EXTRAIT ::
----------

Une étude réalisée par l’Intitut de l’Economie pour le Climat (I4CE) et publiée en octobre 2021 vient justement nous aider à éclairer la question du lien entre alimentation durable et budget des consommateurs. Décryptage.

Qu’est-ce qu’un régime alimentaire plus durable ?

Notre production et notre consommation alimentaires constituent une importante source d’émission de gaz à effet de serre : elles représenteraient en moyenne 28% des émissions totales à l’échelle mondiale. Des émissions qui sont liées à la fois aux méthodes de production employées, plus ou moins polluantes, mais aussi à nos habitudes alimentaires, nos modes de consommation.

Dans cette perspective, pour réussir à diminuer nos émissions de gaz à effet de serre, préserver l’environnement à travers notamment une meilleure gestion des ressources en sols et en eau, et garder une population en bonne santé, il convient d’opérer une transition vers un régime alimentaire plus durable.

----------

DONNÉES FOURNIES ::
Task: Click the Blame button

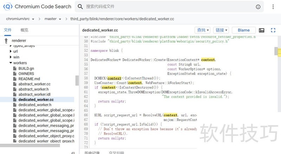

----------

TRAVAIL DEMANDÉ ::
a. Traduisez en anglais cette phrase de l'extrait sur l'alimentation durable : « Notre production et notre consommation alimentaires constituent une importante source d’émission de gaz à effet de serre : elles représenteraient en moyenne 28% des émissions totales à l’échelle mondiale. »
b. Pour chacune des affirmations suivantes, dites si elle s'accorde avec l'extrait sur l'alimentation durable, en répondant par oui ou par non et en citant les mots décisifs de l'extrait. (i) L'étude a été publiée en octobre 2021. (ii) L'alimentation représenterait en moyenne 40 % des émissions mondiales. (iii) Les émissions dépendraient uniquement des méthodes de production.
c. Rédigez la suite de l'extrait sur l'alimentation durable à partir de sa dernière phrase.

RÉSULTATS ::
a. Our food production and consumption are a major source of greenhouse gas emissions: they are thought to account, on average, for 28% of total emissions worldwide.

b.
(i) Oui : « publiée en octobre 2021 ».
(ii) Non : « elles représenteraient en moyenne 28% des émissions totales à l’échelle mondiale ».
(iii) Non : « liées à la fois aux méthodes de production employées, plus ou moins polluantes, mais aussi à nos habitudes alimentaires, nos modes de consommation ».

c.
En Europe, cela se traduit par une diminution de la consommation de produits d’origine animale, moins de gaspillage alimentaire, et une augmentation de la consommation de produits issus de modes de production plus durables, autrement dit respectueux de la santé et de l’environnement, (et assimilés au bio dans le cadre de l’étude par simplification).

La question du coût d’une alimentation plus durable

C’est alors qu’intervient la question budgétaire : qui peut se permettre ce type d’alimentation ?

Si d’un côté consommer moins de produits animaux et gaspiller moins allègent le budget, l’augmentation de sa consommation de produits bio de l’autre l’alourdit car ces derniers sont en général plus chers, de façon à rémunérer les méthodes de production plus durables. Selon une étude menée par les spécialistes du secteur, les produits bio sont en moyenne 75% plus chers que les produits conventionnels. Quel est donc l’impact de l’adoption d’un régime alimentaire durable sur les dépenses des consommateurs ?

L’étude a mis en lumière 4 facteurs faisant varier les dépenses des ménages.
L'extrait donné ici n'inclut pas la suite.